GergiH commented 4 years ago

@kamicut :+1: I like the latest approach you went in the latest code, so I'm following that for the Tableau WDC. I'd say we should definately include summary for the fieldreports and name for the appeals.

cc @batpad

LukeCaley commented 4 years ago

@nanometrenat could you review and comment on the schema proposed please?

batpad commented 4 years ago

The new CSV schema for Events is on staging - it will no longer return multiple columns for related items. Would be great to get a review, and also some discussion on how we inform users, etc.

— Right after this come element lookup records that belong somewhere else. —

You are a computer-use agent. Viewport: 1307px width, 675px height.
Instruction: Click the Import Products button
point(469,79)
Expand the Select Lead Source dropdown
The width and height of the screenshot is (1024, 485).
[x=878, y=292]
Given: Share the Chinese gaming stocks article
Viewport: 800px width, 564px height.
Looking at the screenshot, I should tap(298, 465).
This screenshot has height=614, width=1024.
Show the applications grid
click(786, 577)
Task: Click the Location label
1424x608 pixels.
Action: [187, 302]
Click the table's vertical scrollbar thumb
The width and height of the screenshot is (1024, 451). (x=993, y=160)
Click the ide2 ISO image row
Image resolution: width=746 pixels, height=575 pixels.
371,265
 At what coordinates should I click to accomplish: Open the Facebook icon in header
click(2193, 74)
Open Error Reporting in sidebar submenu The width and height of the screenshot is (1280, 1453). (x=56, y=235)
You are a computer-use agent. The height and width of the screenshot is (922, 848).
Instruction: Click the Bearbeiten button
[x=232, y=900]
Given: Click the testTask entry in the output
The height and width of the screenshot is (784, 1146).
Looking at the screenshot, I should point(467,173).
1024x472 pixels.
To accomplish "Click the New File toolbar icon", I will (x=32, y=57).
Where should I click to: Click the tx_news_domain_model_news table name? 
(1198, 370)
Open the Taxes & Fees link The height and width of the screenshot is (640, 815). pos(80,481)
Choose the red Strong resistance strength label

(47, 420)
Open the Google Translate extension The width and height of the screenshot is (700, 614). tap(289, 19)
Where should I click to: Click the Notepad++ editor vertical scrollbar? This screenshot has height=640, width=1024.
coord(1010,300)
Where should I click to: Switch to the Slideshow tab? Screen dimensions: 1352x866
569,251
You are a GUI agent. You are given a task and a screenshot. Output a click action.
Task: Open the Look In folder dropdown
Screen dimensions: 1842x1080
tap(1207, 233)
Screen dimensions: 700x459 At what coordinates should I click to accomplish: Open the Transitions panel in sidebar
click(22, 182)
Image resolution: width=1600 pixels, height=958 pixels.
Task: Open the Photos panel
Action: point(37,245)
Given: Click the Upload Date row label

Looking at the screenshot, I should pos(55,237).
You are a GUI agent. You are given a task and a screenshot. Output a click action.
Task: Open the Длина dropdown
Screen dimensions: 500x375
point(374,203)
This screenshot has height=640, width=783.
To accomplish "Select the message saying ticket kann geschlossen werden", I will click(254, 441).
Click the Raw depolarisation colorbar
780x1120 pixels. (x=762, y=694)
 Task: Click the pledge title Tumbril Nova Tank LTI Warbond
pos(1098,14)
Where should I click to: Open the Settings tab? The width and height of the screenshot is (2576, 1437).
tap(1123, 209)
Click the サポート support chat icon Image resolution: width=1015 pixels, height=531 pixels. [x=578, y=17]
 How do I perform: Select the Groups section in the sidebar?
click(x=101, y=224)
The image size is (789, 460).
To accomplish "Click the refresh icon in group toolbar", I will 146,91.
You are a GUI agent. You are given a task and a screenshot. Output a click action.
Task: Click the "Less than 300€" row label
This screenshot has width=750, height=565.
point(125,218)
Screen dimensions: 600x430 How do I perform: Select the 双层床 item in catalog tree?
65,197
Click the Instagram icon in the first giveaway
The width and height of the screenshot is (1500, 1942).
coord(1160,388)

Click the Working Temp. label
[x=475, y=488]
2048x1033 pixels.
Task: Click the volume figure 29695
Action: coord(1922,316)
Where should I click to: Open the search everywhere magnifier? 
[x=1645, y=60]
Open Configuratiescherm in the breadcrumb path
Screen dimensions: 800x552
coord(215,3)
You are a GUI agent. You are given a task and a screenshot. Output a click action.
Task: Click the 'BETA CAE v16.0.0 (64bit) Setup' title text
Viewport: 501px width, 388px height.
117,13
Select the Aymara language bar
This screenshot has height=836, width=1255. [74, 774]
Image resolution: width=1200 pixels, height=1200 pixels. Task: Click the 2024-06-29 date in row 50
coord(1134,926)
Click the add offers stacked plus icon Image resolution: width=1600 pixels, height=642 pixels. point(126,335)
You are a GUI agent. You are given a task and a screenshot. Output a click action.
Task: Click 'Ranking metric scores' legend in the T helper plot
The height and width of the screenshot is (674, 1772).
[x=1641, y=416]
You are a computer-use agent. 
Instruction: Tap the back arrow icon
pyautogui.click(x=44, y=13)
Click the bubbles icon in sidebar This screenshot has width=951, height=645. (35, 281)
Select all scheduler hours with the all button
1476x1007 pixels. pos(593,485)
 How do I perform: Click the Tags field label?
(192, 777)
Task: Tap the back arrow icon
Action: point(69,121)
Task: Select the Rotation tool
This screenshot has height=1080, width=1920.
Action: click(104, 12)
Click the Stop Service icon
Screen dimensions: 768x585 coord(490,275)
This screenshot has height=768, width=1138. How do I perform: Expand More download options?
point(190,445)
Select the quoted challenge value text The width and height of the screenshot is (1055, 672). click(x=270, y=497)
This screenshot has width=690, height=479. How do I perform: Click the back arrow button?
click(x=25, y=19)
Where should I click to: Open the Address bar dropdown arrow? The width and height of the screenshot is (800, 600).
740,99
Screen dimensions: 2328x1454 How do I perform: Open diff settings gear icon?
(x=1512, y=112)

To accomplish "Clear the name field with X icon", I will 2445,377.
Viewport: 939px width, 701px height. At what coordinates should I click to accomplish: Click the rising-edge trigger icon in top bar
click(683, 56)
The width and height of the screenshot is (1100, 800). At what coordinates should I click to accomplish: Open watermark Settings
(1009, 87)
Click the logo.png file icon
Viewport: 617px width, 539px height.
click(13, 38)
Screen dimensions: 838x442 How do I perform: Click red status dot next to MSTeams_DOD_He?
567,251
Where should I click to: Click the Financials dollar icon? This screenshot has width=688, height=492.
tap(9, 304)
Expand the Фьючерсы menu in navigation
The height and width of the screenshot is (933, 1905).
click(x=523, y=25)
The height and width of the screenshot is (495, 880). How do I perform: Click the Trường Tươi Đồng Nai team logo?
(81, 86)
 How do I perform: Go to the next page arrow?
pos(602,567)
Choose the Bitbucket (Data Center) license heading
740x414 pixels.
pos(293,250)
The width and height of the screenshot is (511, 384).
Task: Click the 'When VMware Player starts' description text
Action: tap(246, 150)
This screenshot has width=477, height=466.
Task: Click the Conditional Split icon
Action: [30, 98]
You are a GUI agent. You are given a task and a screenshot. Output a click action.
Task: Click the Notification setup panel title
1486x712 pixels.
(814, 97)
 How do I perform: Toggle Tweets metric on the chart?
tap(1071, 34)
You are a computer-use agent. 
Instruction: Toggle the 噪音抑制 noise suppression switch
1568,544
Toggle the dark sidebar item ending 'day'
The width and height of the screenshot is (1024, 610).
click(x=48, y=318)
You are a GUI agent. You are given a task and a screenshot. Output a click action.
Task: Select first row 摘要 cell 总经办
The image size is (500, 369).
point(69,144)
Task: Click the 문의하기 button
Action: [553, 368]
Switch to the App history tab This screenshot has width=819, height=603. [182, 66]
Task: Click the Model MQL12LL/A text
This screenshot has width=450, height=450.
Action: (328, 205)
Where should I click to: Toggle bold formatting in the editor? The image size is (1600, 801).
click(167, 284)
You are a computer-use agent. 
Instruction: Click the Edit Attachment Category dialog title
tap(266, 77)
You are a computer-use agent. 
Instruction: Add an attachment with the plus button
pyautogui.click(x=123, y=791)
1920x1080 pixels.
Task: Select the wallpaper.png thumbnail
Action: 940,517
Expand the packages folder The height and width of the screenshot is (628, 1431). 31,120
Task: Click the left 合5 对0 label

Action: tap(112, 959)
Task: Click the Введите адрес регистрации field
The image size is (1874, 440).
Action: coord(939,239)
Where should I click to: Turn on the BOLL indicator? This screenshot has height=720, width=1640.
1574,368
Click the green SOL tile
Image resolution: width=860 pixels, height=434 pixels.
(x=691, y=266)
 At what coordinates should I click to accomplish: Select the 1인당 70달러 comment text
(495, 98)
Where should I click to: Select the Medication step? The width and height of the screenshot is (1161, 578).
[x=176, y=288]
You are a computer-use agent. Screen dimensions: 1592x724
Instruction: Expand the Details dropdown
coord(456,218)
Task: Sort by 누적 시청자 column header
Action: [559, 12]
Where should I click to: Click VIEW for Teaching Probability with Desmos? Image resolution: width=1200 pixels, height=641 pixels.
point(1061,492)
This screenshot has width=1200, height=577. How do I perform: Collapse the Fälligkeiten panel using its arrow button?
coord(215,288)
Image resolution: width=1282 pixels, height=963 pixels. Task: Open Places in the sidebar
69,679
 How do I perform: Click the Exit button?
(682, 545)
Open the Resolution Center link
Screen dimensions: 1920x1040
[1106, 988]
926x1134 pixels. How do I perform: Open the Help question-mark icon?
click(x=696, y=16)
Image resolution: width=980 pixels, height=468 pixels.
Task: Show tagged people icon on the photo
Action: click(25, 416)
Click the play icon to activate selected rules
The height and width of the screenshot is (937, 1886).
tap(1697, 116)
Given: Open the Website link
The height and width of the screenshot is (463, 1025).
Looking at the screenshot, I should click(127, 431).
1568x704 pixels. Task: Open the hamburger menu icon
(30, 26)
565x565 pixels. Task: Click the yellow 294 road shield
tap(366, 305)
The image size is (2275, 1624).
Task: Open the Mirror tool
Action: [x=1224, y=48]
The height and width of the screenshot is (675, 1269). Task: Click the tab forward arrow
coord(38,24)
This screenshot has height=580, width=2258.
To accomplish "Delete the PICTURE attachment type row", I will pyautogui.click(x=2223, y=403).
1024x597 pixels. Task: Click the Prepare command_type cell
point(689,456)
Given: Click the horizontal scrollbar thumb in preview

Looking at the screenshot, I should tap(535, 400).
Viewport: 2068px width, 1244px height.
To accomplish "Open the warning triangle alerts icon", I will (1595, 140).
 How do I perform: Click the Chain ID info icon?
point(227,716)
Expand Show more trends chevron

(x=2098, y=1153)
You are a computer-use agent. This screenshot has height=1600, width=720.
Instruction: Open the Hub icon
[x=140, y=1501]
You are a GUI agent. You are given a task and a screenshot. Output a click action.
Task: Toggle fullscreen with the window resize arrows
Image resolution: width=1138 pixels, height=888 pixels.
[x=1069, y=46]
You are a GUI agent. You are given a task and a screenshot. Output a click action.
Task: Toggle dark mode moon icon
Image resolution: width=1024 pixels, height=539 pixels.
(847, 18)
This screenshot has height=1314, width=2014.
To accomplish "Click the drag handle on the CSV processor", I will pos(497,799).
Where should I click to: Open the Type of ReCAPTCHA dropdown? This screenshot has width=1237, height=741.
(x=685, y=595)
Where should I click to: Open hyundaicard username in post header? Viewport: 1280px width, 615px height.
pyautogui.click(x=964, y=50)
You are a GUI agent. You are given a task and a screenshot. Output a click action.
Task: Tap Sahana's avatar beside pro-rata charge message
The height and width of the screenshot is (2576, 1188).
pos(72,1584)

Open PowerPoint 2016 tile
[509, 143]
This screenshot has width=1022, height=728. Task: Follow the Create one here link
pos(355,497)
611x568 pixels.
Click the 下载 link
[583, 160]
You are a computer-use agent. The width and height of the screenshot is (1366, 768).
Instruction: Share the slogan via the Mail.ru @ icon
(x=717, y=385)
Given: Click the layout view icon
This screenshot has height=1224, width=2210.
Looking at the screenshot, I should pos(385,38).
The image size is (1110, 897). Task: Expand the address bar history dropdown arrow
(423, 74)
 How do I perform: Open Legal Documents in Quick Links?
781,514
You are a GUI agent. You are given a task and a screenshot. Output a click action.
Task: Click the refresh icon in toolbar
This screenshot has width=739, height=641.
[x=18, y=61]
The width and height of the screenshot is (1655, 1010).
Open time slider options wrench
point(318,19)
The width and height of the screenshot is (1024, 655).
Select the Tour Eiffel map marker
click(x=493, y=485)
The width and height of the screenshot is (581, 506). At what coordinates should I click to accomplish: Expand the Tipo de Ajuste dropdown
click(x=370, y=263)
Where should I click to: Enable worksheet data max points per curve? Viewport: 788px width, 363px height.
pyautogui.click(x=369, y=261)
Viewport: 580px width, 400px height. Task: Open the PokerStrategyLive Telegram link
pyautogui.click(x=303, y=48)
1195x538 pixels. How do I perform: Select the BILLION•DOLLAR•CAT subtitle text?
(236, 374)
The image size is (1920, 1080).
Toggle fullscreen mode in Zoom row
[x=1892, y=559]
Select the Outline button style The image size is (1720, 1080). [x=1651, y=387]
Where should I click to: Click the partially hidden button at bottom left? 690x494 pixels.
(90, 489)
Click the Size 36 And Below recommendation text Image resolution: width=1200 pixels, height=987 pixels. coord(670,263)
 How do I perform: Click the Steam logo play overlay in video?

LukeCaley commented 4 years ago

@nanometrenat would you have time to UAT this please? If possible also to work with @JonathanGarro on documenting and communicating the changes to users.

batpad commented 4 years ago

@LukeCaley - this ticket and @kamicut's example CSV output above describes the changes to the Emergencies CSV end-point. We have made the output always a fixed amount of columns, and returned things like country ids as comma separated values. This should make general CSV processing much more convenient, and will avoid problems we were having with a massive amount of columns in the output CSV.

This will also improve performance of the CSV end-point. This is however, a breaking API change and anyone depending on the Emergencies CSV export will need to account for this change.

Happy to work with @JonathanGarro on figuring out how best to communicate these changes to users.